=== Begin Enclosure ===

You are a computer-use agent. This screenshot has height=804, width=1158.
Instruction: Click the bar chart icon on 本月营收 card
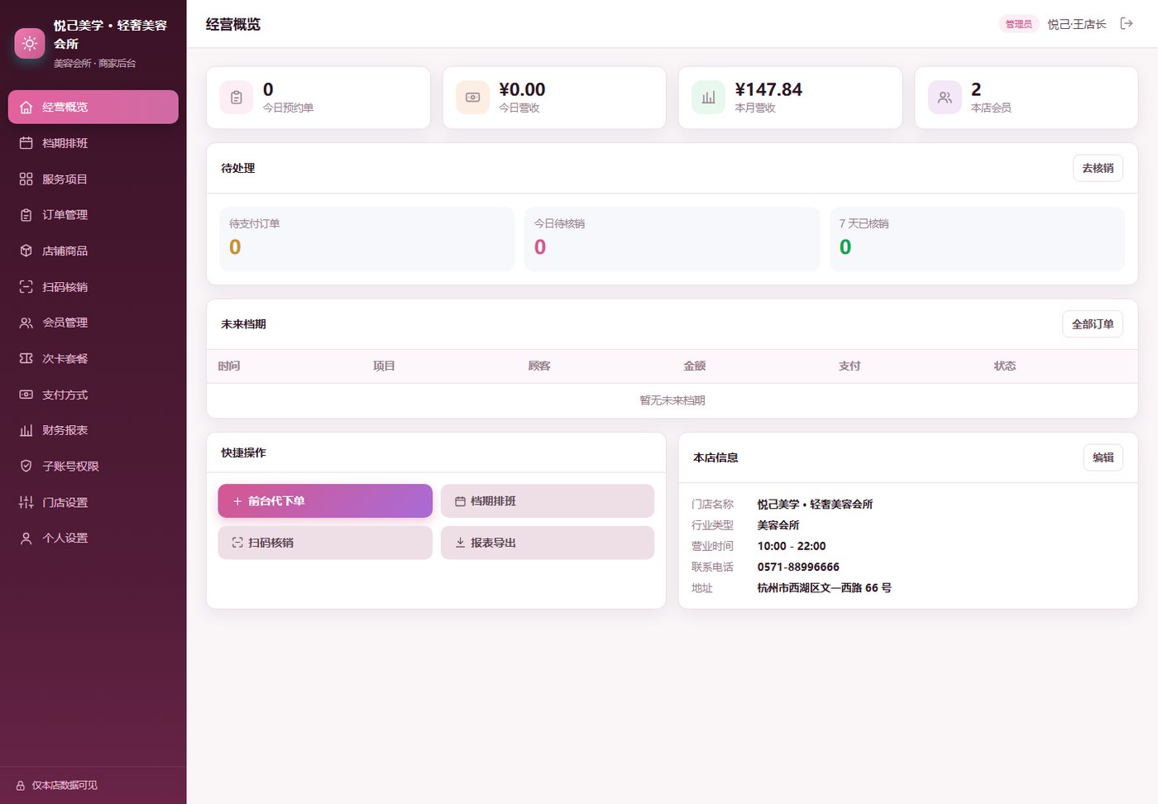(x=708, y=98)
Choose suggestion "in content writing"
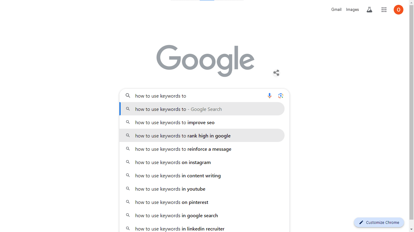This screenshot has width=414, height=232. pos(178,176)
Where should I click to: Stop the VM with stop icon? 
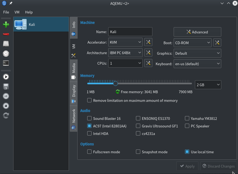coord(6,106)
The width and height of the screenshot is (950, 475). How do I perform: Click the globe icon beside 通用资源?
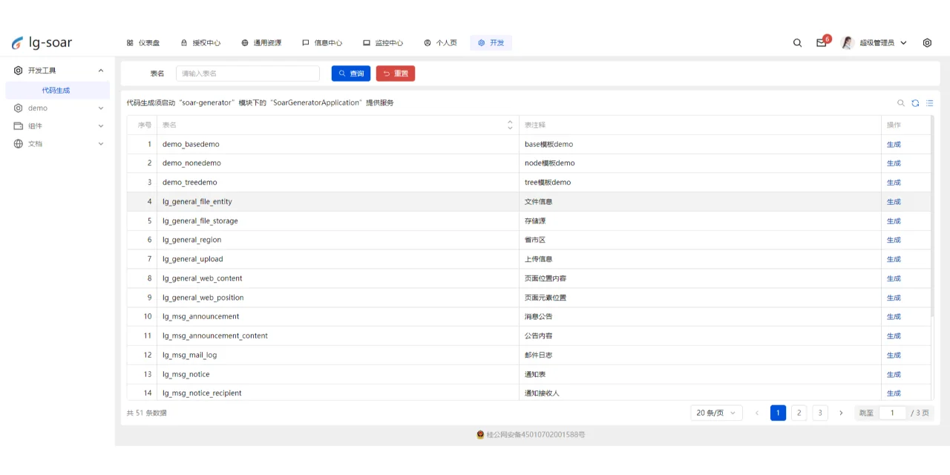tap(244, 42)
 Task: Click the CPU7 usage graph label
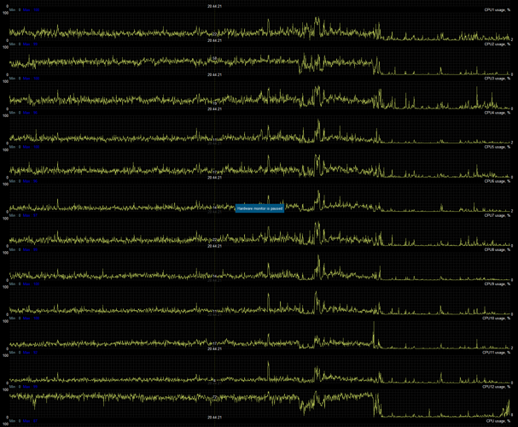tap(497, 215)
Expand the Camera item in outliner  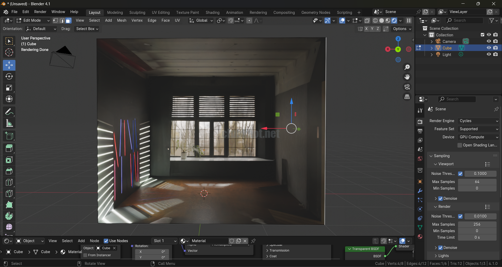click(432, 42)
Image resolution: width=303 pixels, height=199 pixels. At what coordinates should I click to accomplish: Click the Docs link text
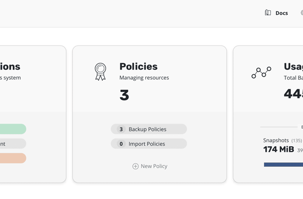282,13
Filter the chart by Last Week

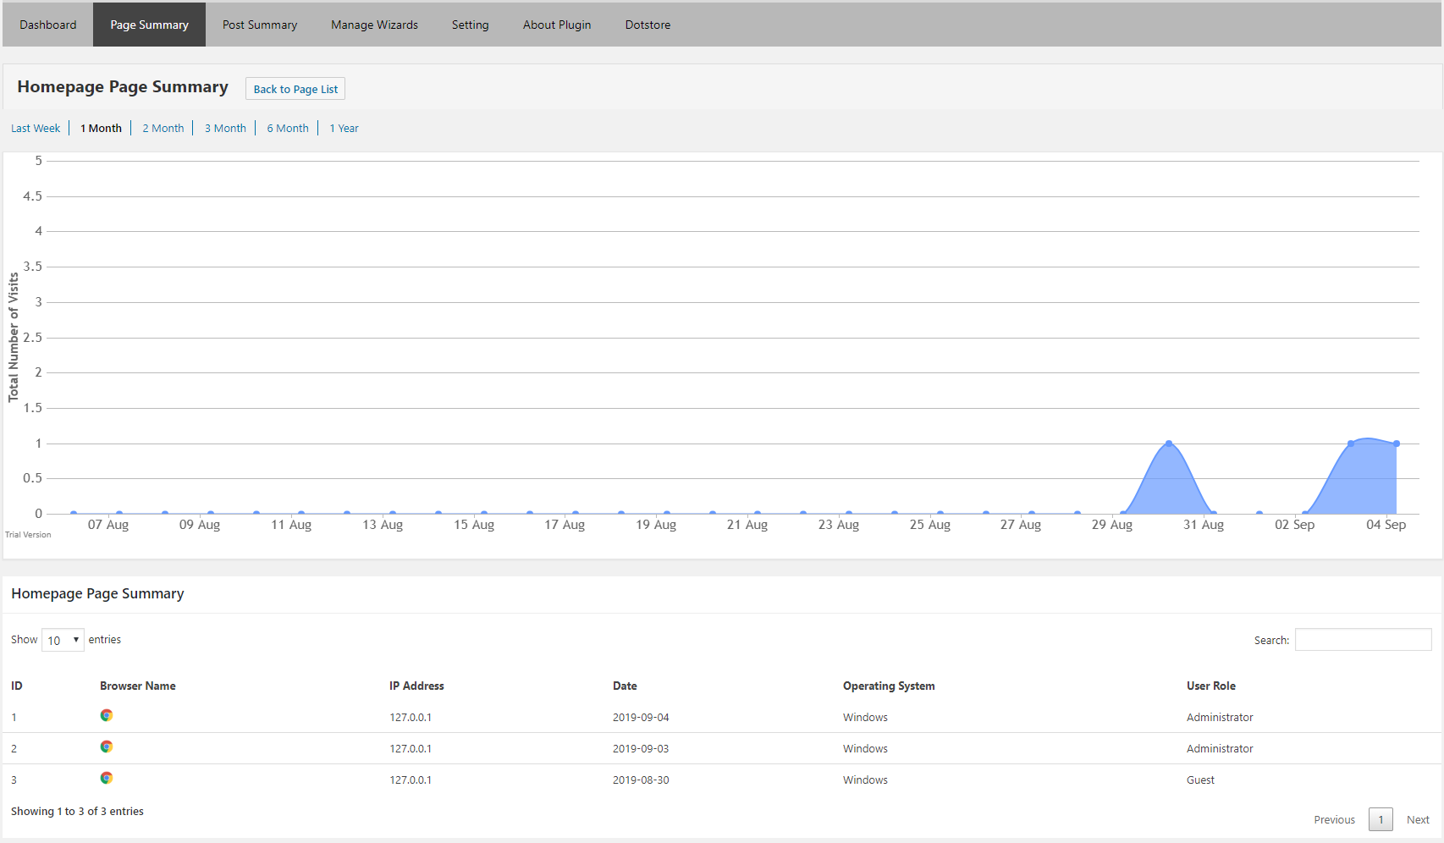click(36, 129)
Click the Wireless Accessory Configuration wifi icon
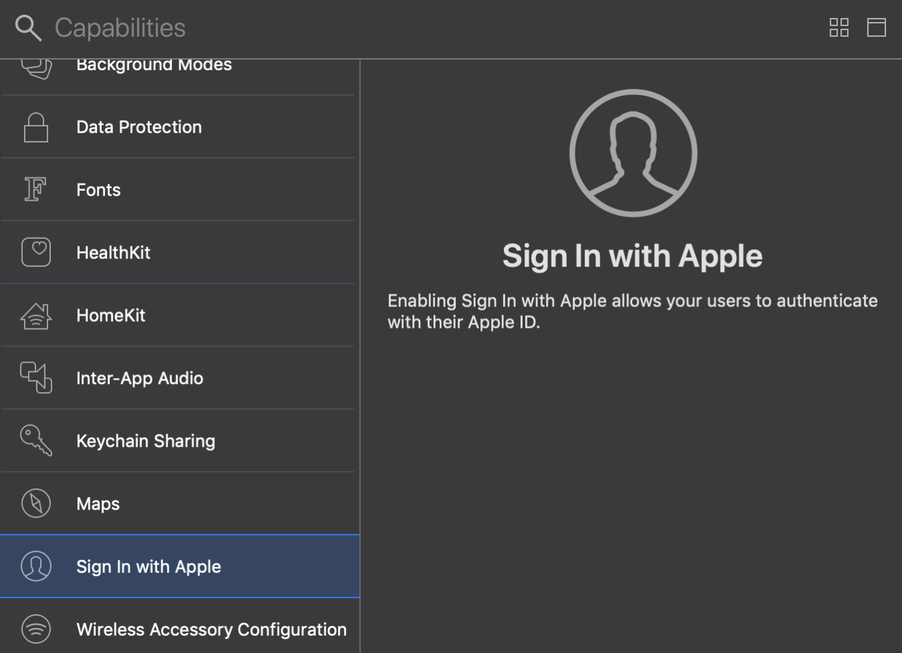902x653 pixels. point(36,629)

=== End Enclosure ===

What is expected:
Only an exact copy of the lines from the one with "Filter the chart by Last Week" through the last line of the listing should be given; pictures must not be included.

Written solution:
Filter the chart by Last Week

click(36, 129)
Click the Wireless Accessory Configuration wifi icon
902x653 pixels. point(36,629)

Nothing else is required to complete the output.